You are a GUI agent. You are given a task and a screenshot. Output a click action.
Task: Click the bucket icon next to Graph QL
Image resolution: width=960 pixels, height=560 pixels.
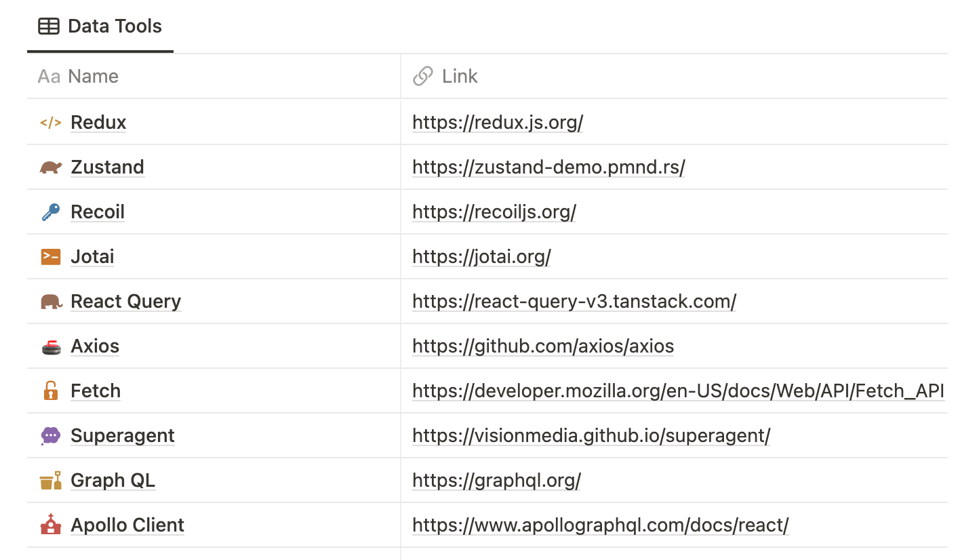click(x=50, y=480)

******

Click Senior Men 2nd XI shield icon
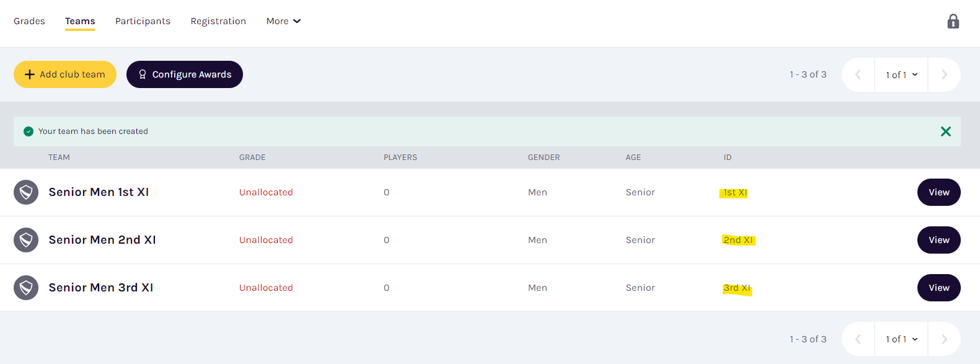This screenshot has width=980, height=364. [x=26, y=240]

******

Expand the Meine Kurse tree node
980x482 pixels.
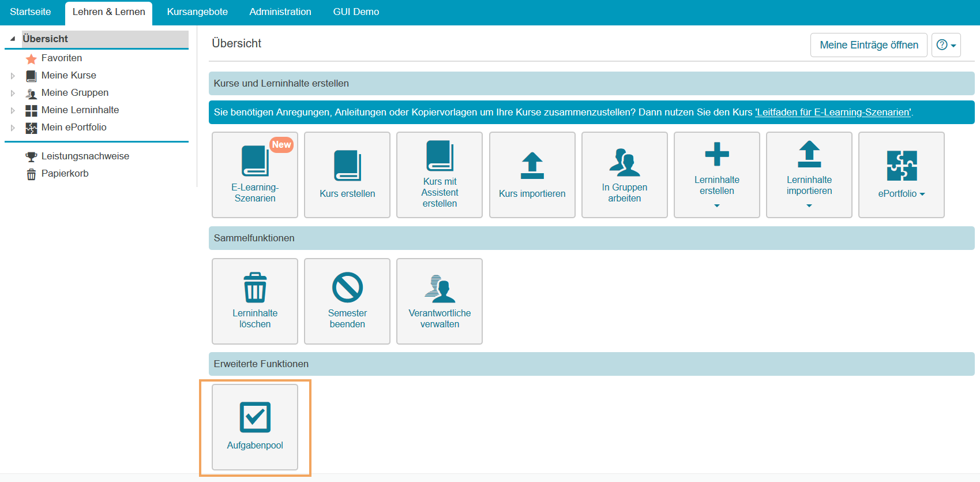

******

### Directions
Find the line with "Expand the Meine Kurse tree node" in the material above. Reproduce it and each line after it up to and including the line with "980x482 pixels.".

### Task output
Expand the Meine Kurse tree node
980x482 pixels.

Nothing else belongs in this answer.